There is more than a casual link between computer people and musicians. Computers have created music since 1961 when an IBM7094 sang the song Daisy Bell (later inspiring another computer, the HAL 9000, to do the same).
[Vinod.S] wanted to create music on an STM32F407 Discovery board, but he also wanted it to play on his FM radio. He did it, and his technique was surprising and straightforward. The key is that the ARM processor on the Discovery board uses an 8MHz crystal, but internally (using a phase-locked loop, or PLL) it produces a 100MHz system clock. This happens to be right in the middle of the FM radio band. Bringing that signal back out of the chip on a spare output pin gives you the FM carrier.
That’s simple, but a carrier all by itself isn’t sufficient. You need to FM modulate the carrier. [Vinod.S] did the music playback in the usual way and fed the analog signal via a resistor to the crystal. With some experimentation, he found a value that would pull the crystal frequency enough that when multiplied up to 100MHz, it would produce the desired amount of FM deviation. You can see a video of the whole thing in action, below.

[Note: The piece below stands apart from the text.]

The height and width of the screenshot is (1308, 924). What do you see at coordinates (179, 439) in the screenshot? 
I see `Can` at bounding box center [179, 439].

Surprisingly, even this isn’t a new idea. Back in the early days of computers, it was well known that AM radios would pick up noise from an operating computer and that the right program could produce music. There’s an article about doing just that on an old Altair (although the technique predates that) and even a video of the same. Speaking of videos, there is a video of the IBM computer that would go on to inspire HAL to sing from 1961.

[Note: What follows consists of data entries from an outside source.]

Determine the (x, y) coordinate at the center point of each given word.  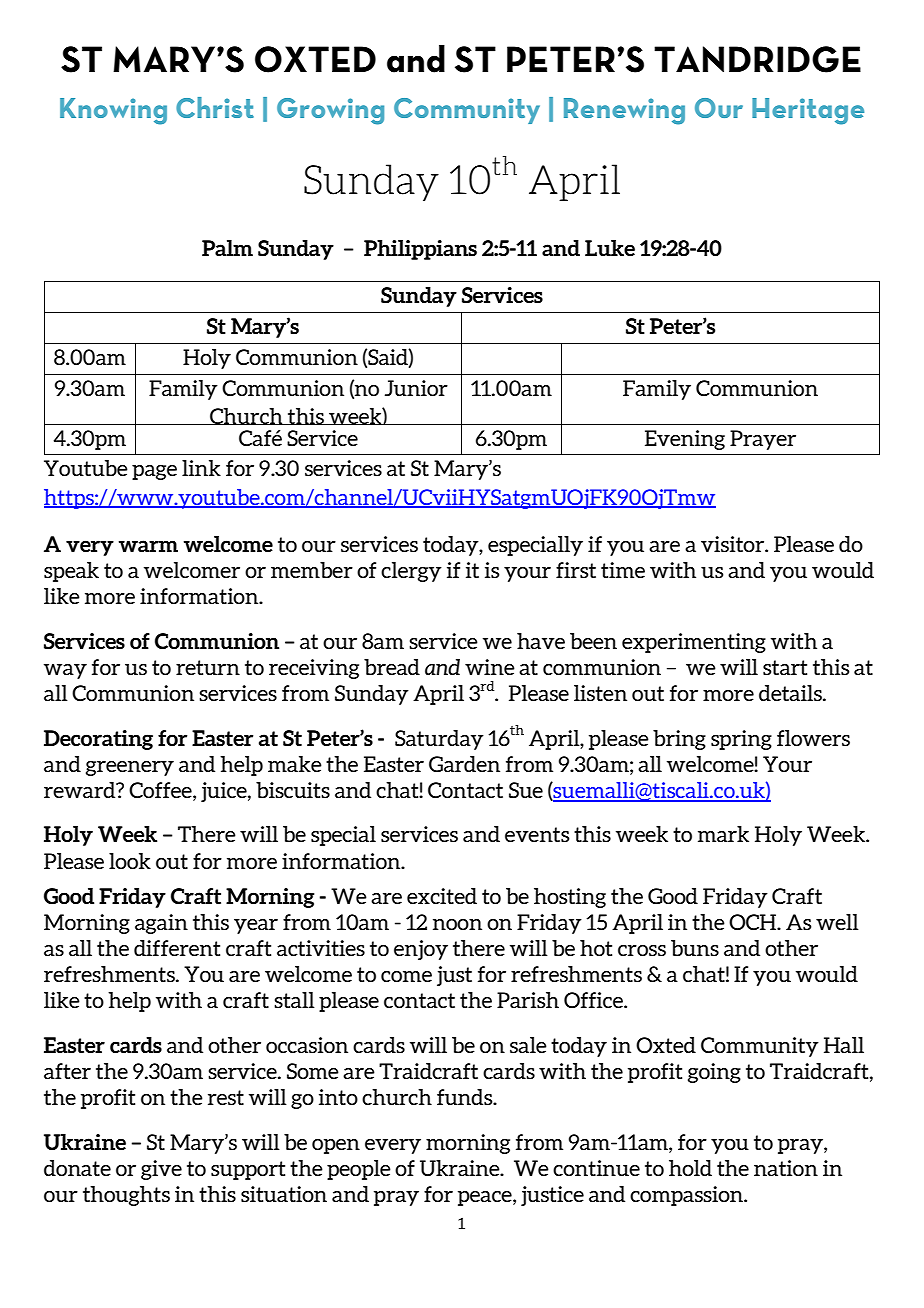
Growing (330, 111)
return (208, 667)
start (785, 667)
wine (490, 667)
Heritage (808, 111)
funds (466, 1097)
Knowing (113, 111)
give (161, 1170)
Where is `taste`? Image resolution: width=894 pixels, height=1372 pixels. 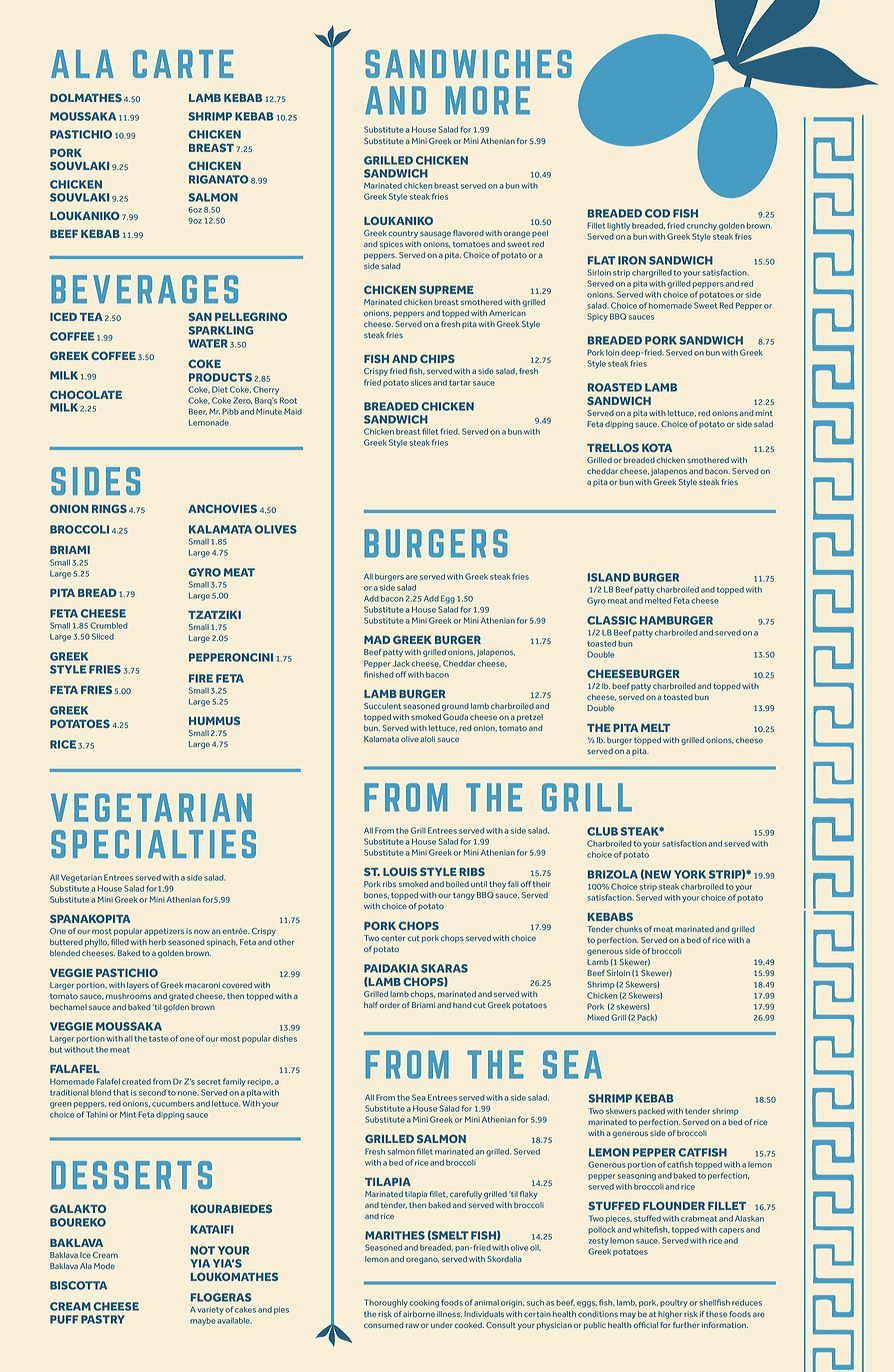 taste is located at coordinates (158, 1039).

We cover a lot of music-oriented projects, including ones that make music humans can’t. There are plenty of regular projects, too. One word of caution: spewing out 100 MHz signals from your microcontroller might not put you on the good side of your country’s radio regulatory agency. We’d be careful designing something like this into a real product unless you were sure you knew you could pass the legal test.